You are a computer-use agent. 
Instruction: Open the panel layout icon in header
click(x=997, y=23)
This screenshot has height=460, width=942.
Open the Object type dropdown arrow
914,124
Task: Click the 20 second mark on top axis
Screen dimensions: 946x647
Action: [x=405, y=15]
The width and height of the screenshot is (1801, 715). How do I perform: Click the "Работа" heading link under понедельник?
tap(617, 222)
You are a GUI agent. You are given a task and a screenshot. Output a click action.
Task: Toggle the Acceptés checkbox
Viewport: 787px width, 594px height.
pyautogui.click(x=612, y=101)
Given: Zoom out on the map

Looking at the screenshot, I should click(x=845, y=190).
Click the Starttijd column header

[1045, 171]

◆ EXERCISE BRIEF ◆
Whatever is in the entries above, write it out exactly.

◆ RESULT OF THIS EXERCISE ◆
You are a computer-use agent. 
Instruction: Open the panel layout icon in header
click(x=997, y=23)
This screenshot has height=460, width=942.
Open the Object type dropdown arrow
914,124
Task: Click the 20 second mark on top axis
Screen dimensions: 946x647
Action: [x=405, y=15]
The width and height of the screenshot is (1801, 715). How do I perform: Click the "Работа" heading link under понедельник?
tap(617, 222)
You are a GUI agent. You are given a task and a screenshot. Output a click action.
Task: Toggle the Acceptés checkbox
Viewport: 787px width, 594px height.
pyautogui.click(x=612, y=101)
Given: Zoom out on the map

Looking at the screenshot, I should click(x=845, y=190).
Click the Starttijd column header

[1045, 171]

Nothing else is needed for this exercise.